As MoviePass struggles, Sinemia intends to thrive

In the beginning, there was MoviePass. It was a revolutionary service that let you go see as many movies as you liked, in theaters, for a flat $10 a month. (Here’s my interview with the CEO in happier times.)

Amazing! Irresistible! Boom: 3 million people signed up. They may have wondered how MoviePass was a sustainable business, but they signed up.

Turns out MoviePass was not a sustainable business. As its parent company’s stock crashed, the service kept going out, and its doom seemed imminent, the company began tweaking the terms of the deal.

They said you couldn’t see a movie more than once. They said it was no longer unlimited: now it was three movies a month, tops.

Nowadays, you don’t get to choose the movies! MoviePass offers you a choice of six movies each day—typically movies you’ve never heard of. (Today’s movies, for example, include such limited-release no-names as “On Her Shoulders,” “Indivisible,” and “Border.”)

You can practically hear the death rattle with every new desperate MoviePass email.

It’s a shame, because the concept has some real benefits. You win, because you save so much money. The theaters win, because they get paid full price for your ticket (and because they sell more snacks as more people go out). Movie studios win, because more people are going to see their movies—especially smaller and independent ones, which people often skip if they have a limited movie budget.

Too bad somebody couldn’t step in, fix what was unsustainable with the MoviePass concept, and try again.

Somebody has. It’s called Sinemia.

How it works

The big difference is that Sinemia’s plans are not unlimited. CEO Rifat Oguz insists that it’s impossible to offer an unlimited number of movies for $10 a month.

Instead, he limits the number of movies you can see. You can see one movie a month for $5, or three movies for $9. Any movie, almost any theater. That’s still a fairly massive discount if you see movies regularly.

There are also Elite plans, which cost more but include 3-D movies and one IMAX movie a month. Those plans are capped at two or three movies a month (for $13 and $18).

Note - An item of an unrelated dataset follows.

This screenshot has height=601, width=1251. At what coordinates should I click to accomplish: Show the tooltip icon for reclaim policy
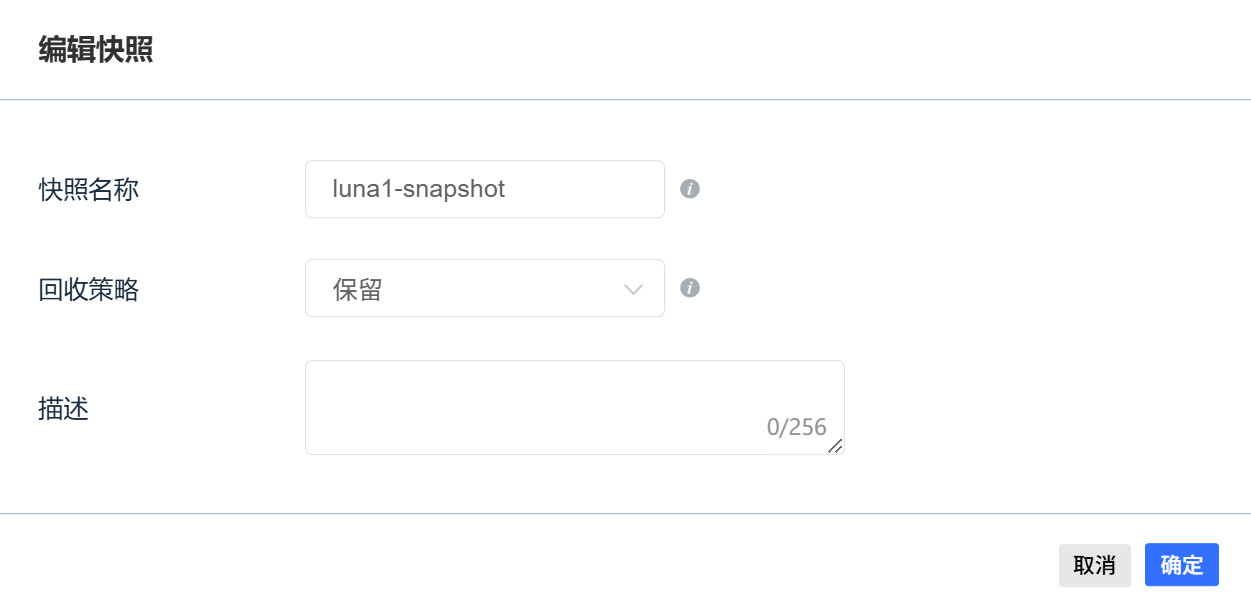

(You can pay month by month and quit any time, but only if you pay a $20 initiation fee. There’s no fee if you agree to an annual contract.)

Sinemia offers a lot of plans, not especially clearly explained.
Sinemia offers a lot of plans, not especially clearly explained.

I find all of those plans confusing. It’s made worse by the fact that they change constantly, fluctuating up or down by a dollar or two (just as MoviePass’s plans have for years). “We’re A/B testing everything,” Oguz told me. “You need to price so smart that you will be sustainable. This is so important.”